=== Task instructions ===
Copy out the passage of the football coaching discussion that starts with "They have 3" and goes on through "most years since.".

>> start Text shown

Flags have zero relevance

They have 3 minor premierships bw them.
....and that is why it’s irrelevant. Why was Norm Smith an incredible coach- because he won minor premierships or won 6 flags? No-one cares how many minor premierships he won. You are correct that the coaches award is based on H & A results, but that is precisely why it is a useless award. Even by that criterion how did Hinckley win in 2013 when Port finished 7th?
 
I don't think he would be losing sleep over it, it is not a reward for the premier coach, its more like a 'most improved' player at any club, and you generally pretty much get only one swing at it unless you totally dominate a season like Bomber Thompson did in 2008 (only to be outcoached and to fall to a major upset). In a sense 2008 could have been Clarko's year, in 2006 it was 11th and 2007 it was 6th. The improvement was gradual and he has kept Hawthorn in the hunt most years since.

In the triple premierships, he was dominant of course but, like Dimma of late, how do you improve when you are already the best. .

>> end Text shown
>> start Provided material

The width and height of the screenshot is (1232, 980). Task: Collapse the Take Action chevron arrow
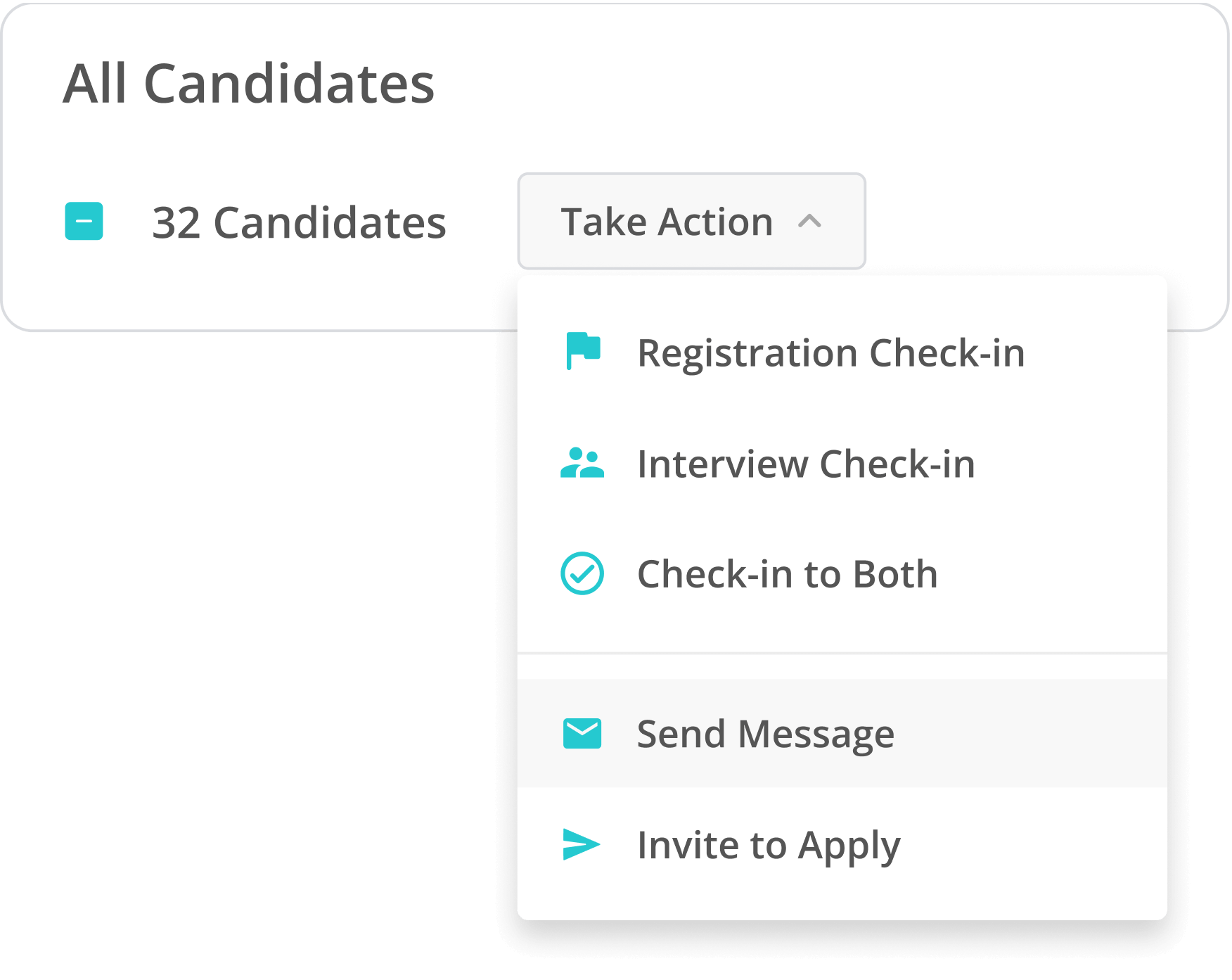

>> end Provided material

=== Expected output ===
They have 3 minor premierships bw them.
....and that is why it’s irrelevant. Why was Norm Smith an incredible coach- because he won minor premierships or won 6 flags? No-one cares how many minor premierships he won. You are correct that the coaches award is based on H & A results, but that is precisely why it is a useless award. Even by that criterion how did Hinckley win in 2013 when Port finished 7th?
 
I don't think he would be losing sleep over it, it is not a reward for the premier coach, its more like a 'most improved' player at any club, and you generally pretty much get only one swing at it unless you totally dominate a season like Bomber Thompson did in 2008 (only to be outcoached and to fall to a major upset). In a sense 2008 could have been Clarko's year, in 2006 it was 11th and 2007 it was 6th. The improvement was gradual and he has kept Hawthorn in the hunt most years since.